Action item
Look below for the line that contains "The height and", then copy it and each following line exactly, through and including the line that contains "You are a computer-use agent. 1280x764".

Data excerpts:
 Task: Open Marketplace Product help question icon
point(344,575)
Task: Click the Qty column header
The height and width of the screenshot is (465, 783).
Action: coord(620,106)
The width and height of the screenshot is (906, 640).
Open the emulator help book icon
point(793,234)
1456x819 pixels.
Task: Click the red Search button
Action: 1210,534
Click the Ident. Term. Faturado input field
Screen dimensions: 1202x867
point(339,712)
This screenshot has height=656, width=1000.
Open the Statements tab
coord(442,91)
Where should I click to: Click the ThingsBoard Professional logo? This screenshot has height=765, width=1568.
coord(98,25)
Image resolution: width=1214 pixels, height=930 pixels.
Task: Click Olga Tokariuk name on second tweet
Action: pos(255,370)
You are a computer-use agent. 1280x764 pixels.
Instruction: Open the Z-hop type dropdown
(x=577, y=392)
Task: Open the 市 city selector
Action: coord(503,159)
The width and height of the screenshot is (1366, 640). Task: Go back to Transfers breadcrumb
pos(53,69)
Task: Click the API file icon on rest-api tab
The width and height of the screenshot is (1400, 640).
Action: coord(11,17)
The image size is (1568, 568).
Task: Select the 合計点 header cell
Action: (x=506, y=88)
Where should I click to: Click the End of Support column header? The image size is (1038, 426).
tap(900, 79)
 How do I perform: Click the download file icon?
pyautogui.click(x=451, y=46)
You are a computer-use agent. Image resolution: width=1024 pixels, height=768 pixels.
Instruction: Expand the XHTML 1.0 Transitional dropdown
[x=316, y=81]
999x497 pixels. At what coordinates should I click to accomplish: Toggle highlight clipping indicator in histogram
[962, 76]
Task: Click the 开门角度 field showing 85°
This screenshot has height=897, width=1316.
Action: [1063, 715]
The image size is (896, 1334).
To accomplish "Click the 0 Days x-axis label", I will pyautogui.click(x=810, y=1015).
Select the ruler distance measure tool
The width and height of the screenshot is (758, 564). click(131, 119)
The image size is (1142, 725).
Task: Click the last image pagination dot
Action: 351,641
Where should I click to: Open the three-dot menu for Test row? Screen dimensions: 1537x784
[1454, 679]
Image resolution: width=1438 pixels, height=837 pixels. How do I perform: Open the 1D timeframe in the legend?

Reply to the task
The height and width of the screenshot is (465, 783).
Action: coord(620,106)
The width and height of the screenshot is (906, 640).
Open the emulator help book icon
point(793,234)
1456x819 pixels.
Task: Click the red Search button
Action: 1210,534
Click the Ident. Term. Faturado input field
Screen dimensions: 1202x867
point(339,712)
This screenshot has height=656, width=1000.
Open the Statements tab
coord(442,91)
Where should I click to: Click the ThingsBoard Professional logo? This screenshot has height=765, width=1568.
coord(98,25)
Image resolution: width=1214 pixels, height=930 pixels.
Task: Click Olga Tokariuk name on second tweet
Action: pos(255,370)
You are a computer-use agent. 1280x764 pixels.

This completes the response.